Littérature d’époque, forums spécialisés, sites Internet et même archives du constructeur lorsqu’elles existent encore; Thierry Painset y consacre bien des weekends. « Nous avons ainsi pu acquérir un moteur neuf chez Shelby, le préparateur historique de ces voitures, et certaines pièces chez des spécialistes américains. Il s’agit d’un jeu de piste certes chronophage, mais qui permet un strict respect de l’authenticité. »
Toutes les pièces non conformes à celles d’origine sont ainsi remplacées, les autres restaurées. « Il existe bien des reproductions pour certaines pièces, mais leur qualité s’avère bien souvent médiocre. Aussi privilégie-t-on toujours, lorsque c’est possible, une restauration. Même si c’est plus long, et donc plus coûteux. »
À l’heure où ces lignes seront imprimées, les deux AC Cobra 427 auront sans doute repris la route. Un moment attendu depuis deux ans par leur propriétaire, impatient d’en découdre à leur volant. Cédric, sellier-garnisseur, Tonio, tôlier-formeur, ainsi que Pierre et David, carrossiers-peintres, les collaborateurs de Thierry Painset, se seront attelés à de nouveaux chantiers. Pour le plus grand bonheur de quelques clients qui attendent, de longue date parfois, le tour de leur protégée.
D’ailleurs, à propos de clientèle, s’agit-il toujours des mêmes profils? « Non, bien heureusement! Notre passion pour la restauration automobile ne se cantonne pas à une marque ou un modèle. Du coup, on travaille pour des clients très différents. Je constate d’ailleurs une présence de plus en plus importante de femmes dans ce bastion longtemps masculin. De vraies passionnées pour certaines, d’autres souhaitant simplement faire perdurer un patrimoine familial à travers la restauration d’un véhicule transmis par la génération précédente. »
Aston Martin DB4, Mercedes 500K, Fiat 519B, De Tomaso Pantera, Porsche 356, Ferrari Daytona; la liste des restaurations égrène de prestigieuses références à même de faire rêver les passionnés les plus blasés… et d’attirer des acteurs peu recommandables. « Dans le secteur automobile, la restauration séduit de nombreux professionnels qui, malheureusement, ne possèdent pas toujours les compétences adéquates. Il n’est ainsi pas rare que des propriétaires, après avoir confié leur véhicule à l’un d’eux pour une restauration, déchantent et nous sollicitent. On doit bien souvent tout reprendre à zéro. »
Le marché de l’automobile ancienne motive jusqu’aux marques elles-mêmes qui, appâtées par un marché en constante progression, n’hésitent désormais plus à ouvrir des départements spécialisés dans l’entretien et la restauration de leur production historique.
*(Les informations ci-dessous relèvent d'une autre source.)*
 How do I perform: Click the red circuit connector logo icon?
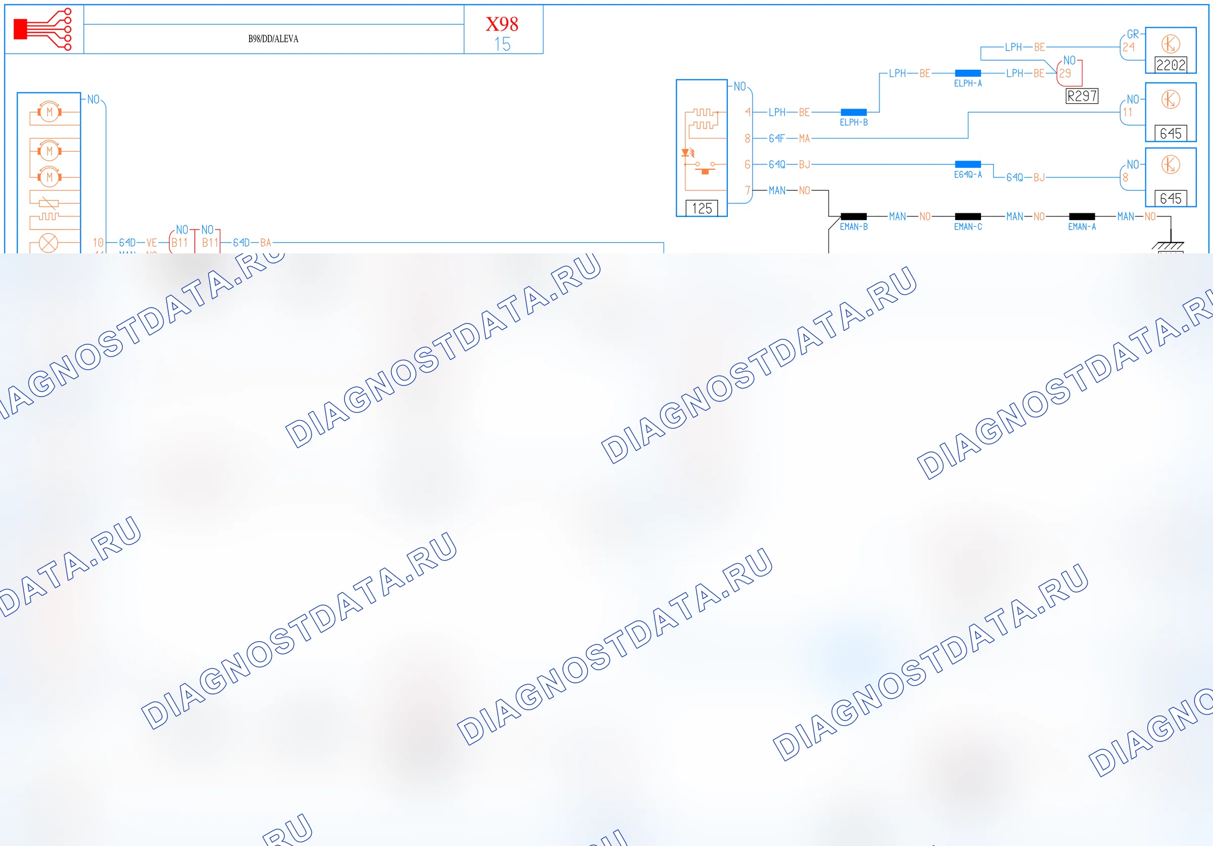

Au vu du nombre de véhicules non restaurés, et de ceux mal restaurés, cette activité semble promise à un bel avenir. « Sans compter les voitures dont l’intérêt ou la valeur ne justifie pas forcément une intervention lourde, mais auxquelles leurs propriétaires sont attachés émotionnellement, et qui finiront sans doute par nous les confier. »
Avant de prendre sa retraite, Thierry Painset se plairait à oeuvrer sur une Bugatti des années 30. « La diversité des véhicules sur lesquels nous intervenons stimule notre passion. C’est à chaque fois un véritable challenge, du sur-mesure. Mais il faut bien avouer que certains chantiers exceptionnels, tel celui des AC Cobra 427, nous marquent particulièrement. Et je n’ai jamais travaillé sur une digne représentante de la marque de Molsheim », conclut-il, un sourire enfantin accroché au visage.